Click a document to view the chunks produced from splitting the document during ingestion.
OpenRAG includes some sample documents that you can use to see how the agent references documents in the [**Chat**](/chat).
## OpenSearch authentication and document access {#auth}
When you [install OpenRAG](/install), you can choose between two setup modes: **Basic Setup** and **Advanced Setup**.
The mode you choose determines how OpenRAG authenticates with OpenSearch and controls access to documents:
* **Basic Setup (no-auth mode)**: If you choose **Basic Setup**, then OpenRAG is installed in no-auth mode.
This mode uses one, anonymous JWT token for OpenSearch authentication.
There is no differentiation between users.
All users that access your OpenRAG instance can access all documents uploaded to your OpenSearch `documents` index.
* **Advanced Setup (OAuth mode)**: If you choose **Advanced Setup**, then OpenRAG is installed in OAuth mode.
This mode uses a unique JWT token for each OpenRAG user, and each document is tagged with user ownership.

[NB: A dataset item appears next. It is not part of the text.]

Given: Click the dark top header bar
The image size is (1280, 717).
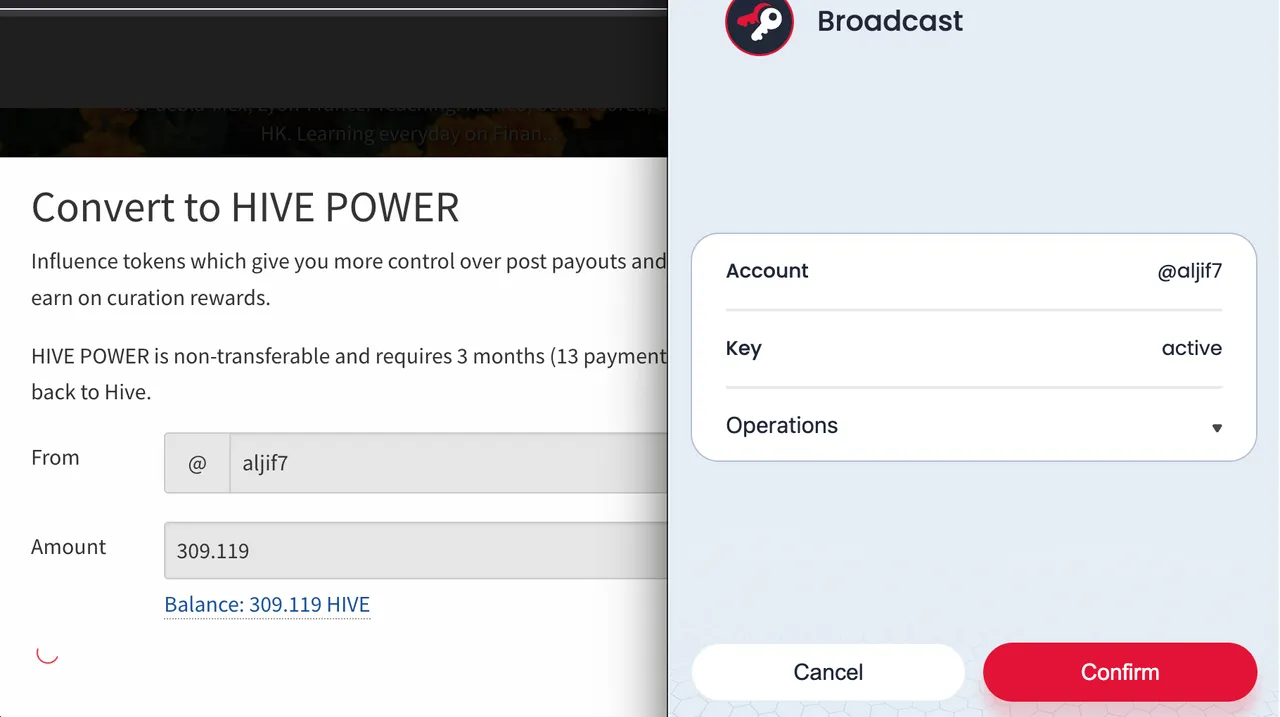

Documents are filtered by user owner.
This means users see only the documents that they uploaded or have access to.
You can enable OAuth mode after installation.
For more information, see [Ingest files through OAuth connectors](/ingestion#oauth-ingestion).
## Set the embedding model and dimensions {#set-the-embedding-model-and-dimensions}
When you [install OpenRAG](/install), you select an embedding model during **Application Onboarding**.
OpenRAG automatically detects and configures the appropriate vector dimensions for your selected embedding model, ensuring optimal search performance and compatibility.
In the OpenRAG repository, you can find the complete list of supported models in [`models_service.py`](https://github.com/langflow-ai/openrag/blob/main/src/services/models_service.py) and the corresponding vector dimensions in [`settings.py`](https://github.com/langflow-ai/openrag/blob/main/src/config/settings.py).
The default embedding dimension is `1536` and the default model is `text-embedding-3-small`.
You can use any supported or unsupported embedding model by specifying the model in your OpenRAG configuration during installation.
If you use an unsupported embedding model that doesn't have defined dimensions in `settings.py`, then OpenRAG falls back to the default dimensions (1536) and logs a warning. OpenRAG's OpenSearch instance and flows continue to work, but [similarity search](https://www.ibm.com/think/topics/vector-search) quality can be affected if the actual model dimensions aren't 1536.
The embedding model setting is immutable.
To change the embedding model, you must [reinstall OpenRAG](/install#reinstall).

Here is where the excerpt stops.